Task details:
Please output only the lines running from the one that contains "Where should I click to: Open" through the last line of the data below, exactly as they stand, with no pictures.

[Source data — start]

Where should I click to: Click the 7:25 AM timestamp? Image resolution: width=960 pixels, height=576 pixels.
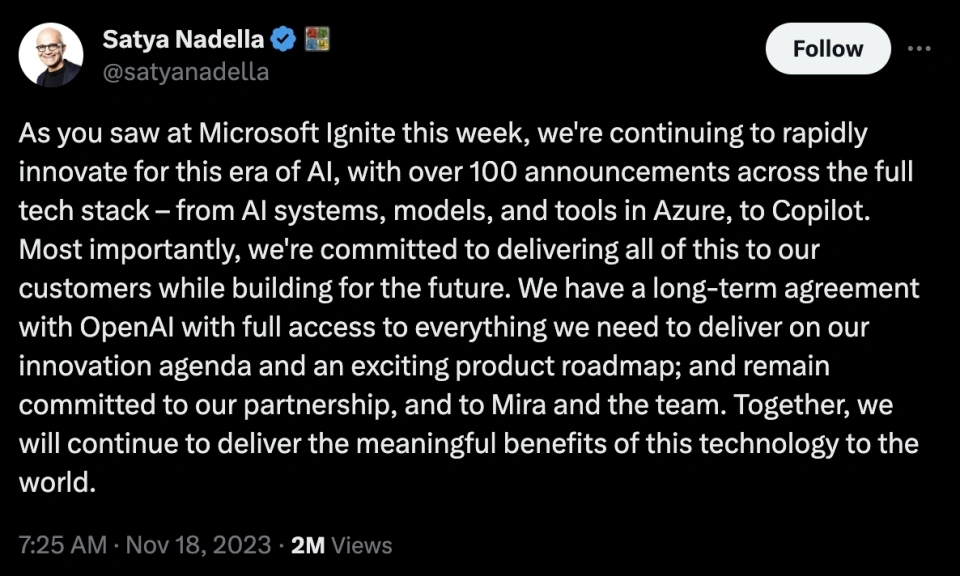62,545
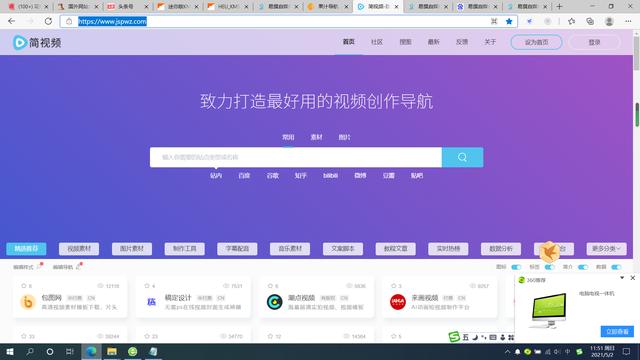The width and height of the screenshot is (640, 360).
Task: Click inside the site search input field
Action: click(296, 157)
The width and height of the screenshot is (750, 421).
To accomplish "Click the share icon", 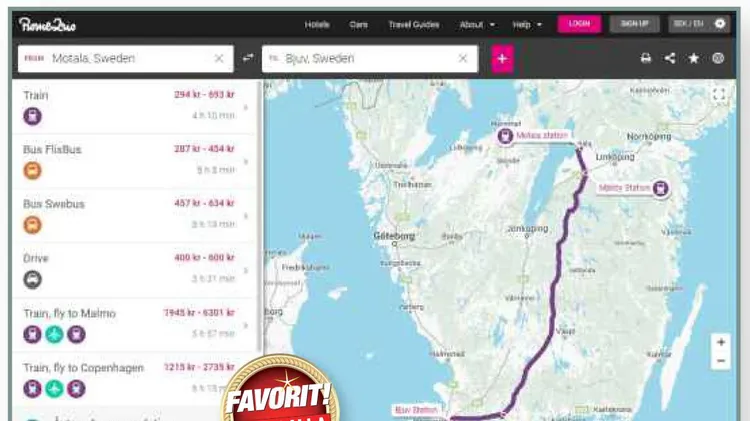I will click(x=670, y=58).
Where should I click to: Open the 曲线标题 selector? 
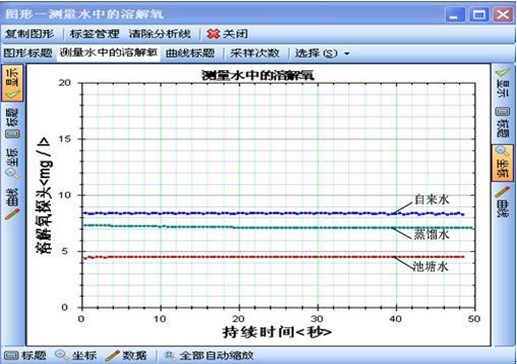(190, 53)
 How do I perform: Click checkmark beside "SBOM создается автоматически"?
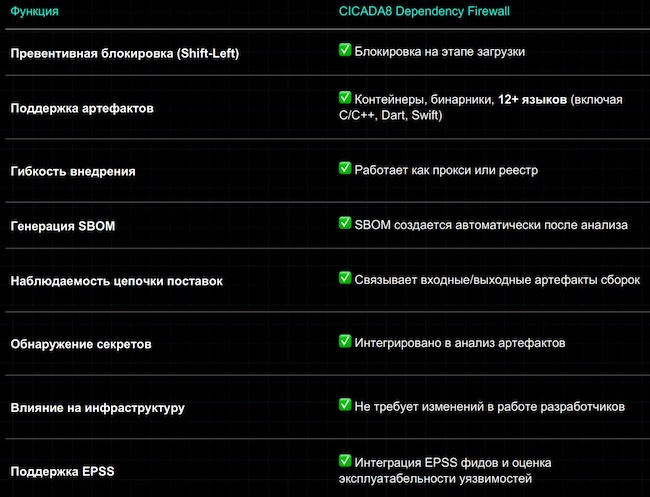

[Source data — finish]

Output for this task:
Where should I click to: Open the 曲线标题 selector? 
(190, 53)
 How do I perform: Click checkmark beside "SBOM создается автоматически"?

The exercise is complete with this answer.